* Task directions
Only an exact copy belongs in the answer: the line with "The width and" and every line after it through the end of the records, pictures left out.
%%
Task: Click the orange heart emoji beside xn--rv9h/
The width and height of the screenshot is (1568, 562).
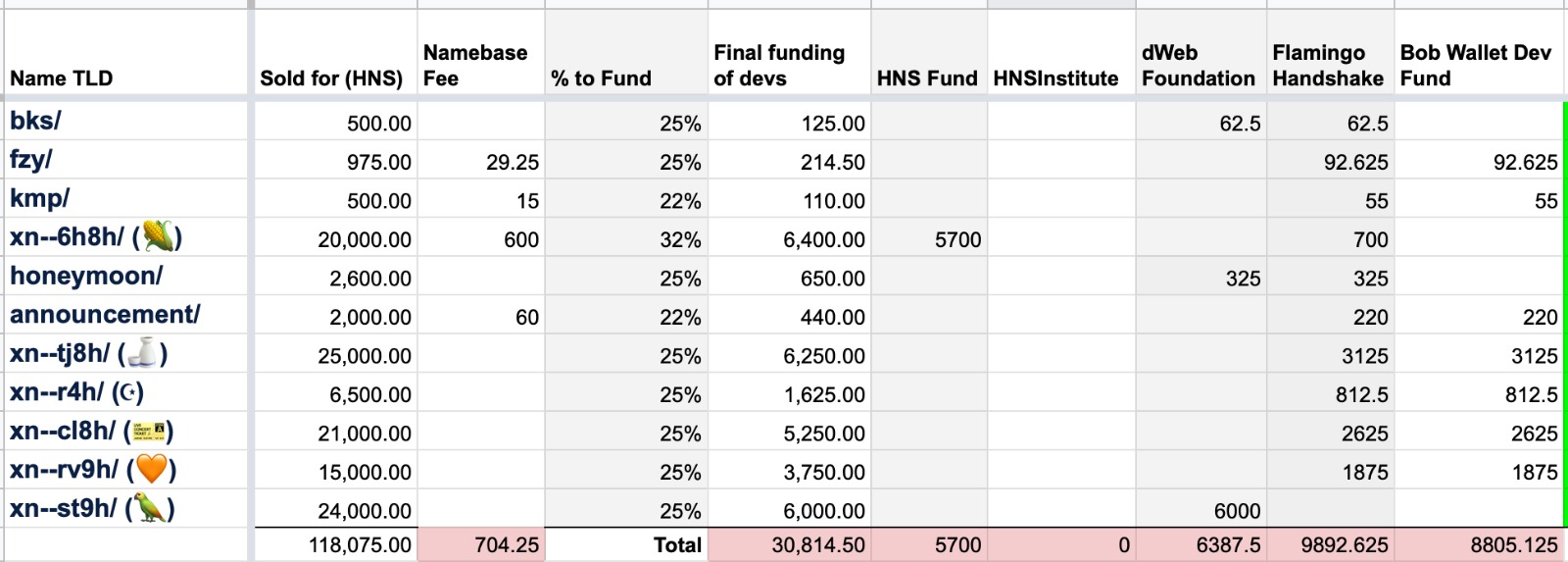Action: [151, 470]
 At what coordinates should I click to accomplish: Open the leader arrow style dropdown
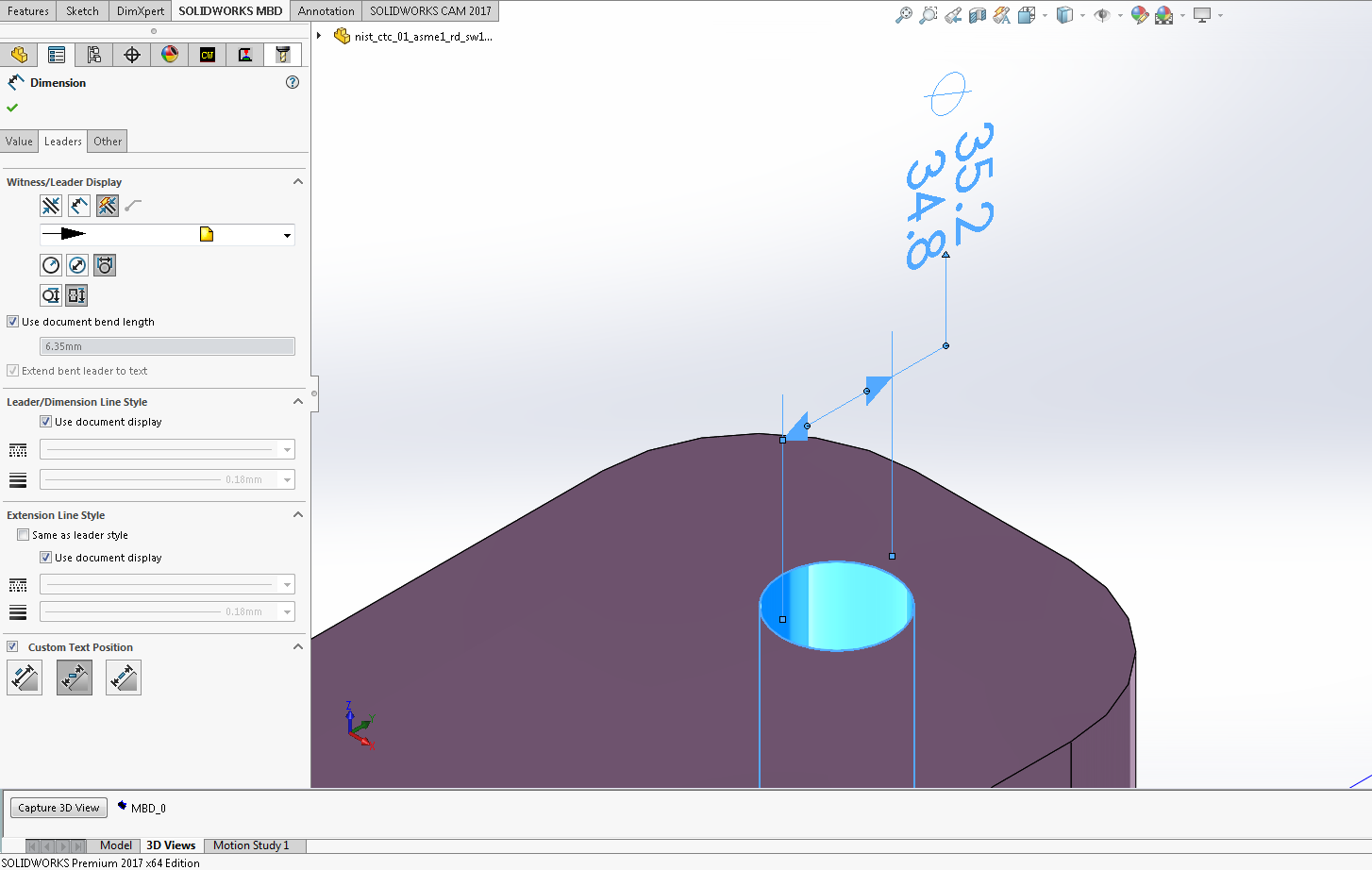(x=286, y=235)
%%
* Task result
The width and height of the screenshot is (1568, 562).
Action: [151, 470]
 At what coordinates should I click to accomplish: Open the leader arrow style dropdown
(x=286, y=235)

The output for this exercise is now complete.